++++ Documento
Nel 1587 il G. stampò una decina di edizioni, tra cui la Paraphrasis in XIIII Aristot. libros de prima philosophia di Antonio Scaino, dedicata al duca di Urbino Francesco Maria II Della Rovere, i Commentarii in Evangelium Ioannis di Giovanni Antonio Delfino, in collaborazione con lo Zanetti e il Ruffinelli e due opere di Pietro Galesini, una delle quali scritta in occasione dell'innalzamento dell'obelisco vaticano in piazza S. Pietro, avvenuto il 10 sett. 1586 per volere di Sisto V a opera di Domenico Fontana. Su questo avvenimento il G. non stampò solo l'opera del Galesini, ma anche numerosi epigrammi, lettere e poesie di altri autori inneggianti all'evento. Negli anni successivi l'attività del G. diminuì; dalla sua bottega uscirono poche edizioni l'anno, alcune, però, importanti, come quella in due volumi degli Elementorum libri di Euclide (1589), stampata insieme con la società tipografica Santi e compagni, curata dal gesuita Cristoforo Clavio e da questo dedicata a Carlo Emanuele I duca di Savoia. Sempre nel 1589 il G. stampò il commento agli Annali di Tacito di Annibale Scotti, nobile piacentino che soggiornò a lungo a Roma. Nel 1591 dai suoi torchi uscirono due importanti edizioni delle opere di Filippo Pigafetta, Relatione del Reame di Congo e Relatione dell'assedio di Parigi, quest'ultima in collaborazione con il tipografo Giacomo Ruffinelli. Ancora un'edizione di un'opera del Clavio, Astrolabium, fu stampata nel 1593, con la tipografia Gabiana.
++++++++
++++ Materiale fornito
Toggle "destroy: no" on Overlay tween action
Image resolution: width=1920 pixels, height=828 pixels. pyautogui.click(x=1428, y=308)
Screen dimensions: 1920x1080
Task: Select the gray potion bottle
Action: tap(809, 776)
++++++++
» Attività da svolgere
1. Rispondi a queste domande sul testo sulle stampe del G.:
(a) In che anno il G. stampò il commento agli Annali di Tacito di Annibale Scotti?
(b) Con quale tipografo collaborò il G. per la Relatione dell'assedio di Parigi?
(c) A chi era dedicata la Paraphrasis di Antonio Scaino?
2. Prosegui il testo sulle stampe del G. dal punto in cui si interrompe.

» Risposte attese
1.
(a) Nel 1589.
(b) Con Giacomo Ruffinelli.
(c) A Francesco Maria II Della Rovere, duca di Urbino.

2.
Il nome del G. compare per l'ultima volta nel 1600, in un'edizione dell'opera Admiranda et vere admiranda, sive de Magnitudine et Urbis et Ecclesiae Romanae del belga Giusto Lipsio e dell'inglese Thomas Stapleton, dedicata a Bernardino Paulino, datario di papa Clemente VIII. Accanto a lui per questa edizione si trova il tipografo Nicola Muzi, che lavorò a Roma dal 1595 al 1600, specializzato soprattutto in edizioni musicali.
La produzione del G. fu piuttosto varia. Accanto a piccole e modeste edizioni si trovano edizioni importanti, come quella degli Elementi di Euclide. Usò indifferentemente il corsivo e il romano. Per il corsivo utilizzò i caratteri 130 e 90 di Granjon, il primo molto popolare a Roma nella seconda metà del XVI secolo e di cui il G. si servì per l'edizione del commento di Annibale Scotti agli Annali di Tacito del 1589.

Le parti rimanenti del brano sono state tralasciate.